Milling machines have two primary forms: vertical and horizontal. The form describes how the spindle, or cutting unit, is positioned on the machine. All turret milling machine units have a vertical spindle that remains stationary during the entire cutting process. Only the table, the area where the metal is placed, moves.
Like a drill press, the turret milling machine has a quill unit that allows the table to move up and down. This allows the machine operator to create shallow or deep cuts in the metal to achieve different depths and create more complex machine parts. Using the quill, and by moving a part under the table called the knee, is the only way operators are able to make vertical cuts in the metal.
With other vertical mills, the table operates on a 90° angle to the spindle and the spindle remains in line with its axis. A turret milling machine uses a table that moves both perpendicular and parallel. This places more stress on the table, and the table must have more moving parts, but this also makes it easier for operators to make cuts. It also requires less pre-cutting work, because the operator will not have to take both the spindle movements and table movements into account.

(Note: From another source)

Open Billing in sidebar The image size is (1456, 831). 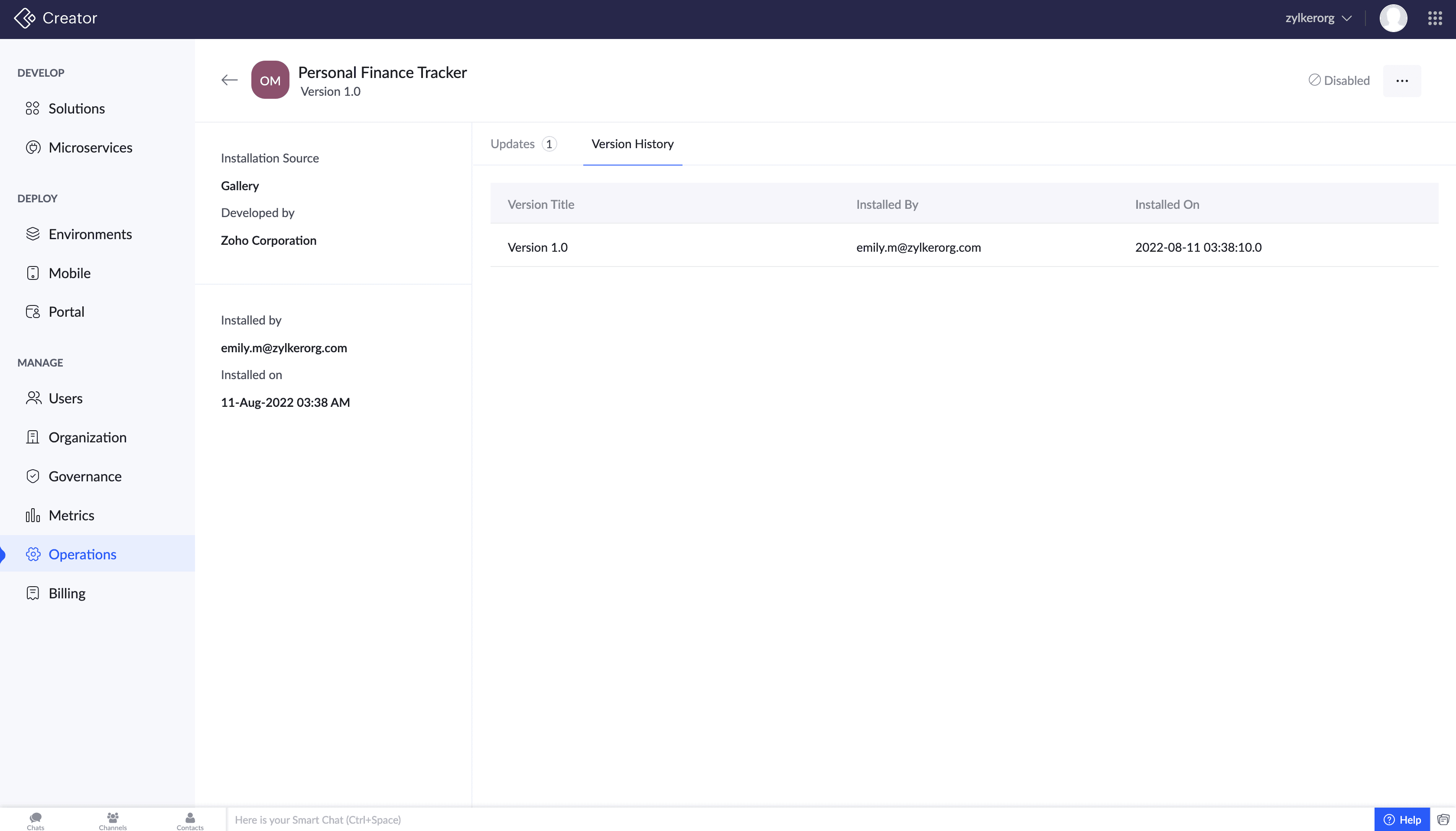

Depending on the model year and brand, a turret milling machine may be automated or manual. Manual machines force operators to move the table to make accurate cuts. Automatic machines allow the operator to use formulas to tell the machine where to cut.
Turret milling machine units are typically only found in small sizes. They can be made larger, but this places more stress on the operator because the quill and knee are difficult to reach and move. With larger units, the operator would have to stop the milling whenever the milling depth is higher or lower so he or she can reach the parts and change the depth.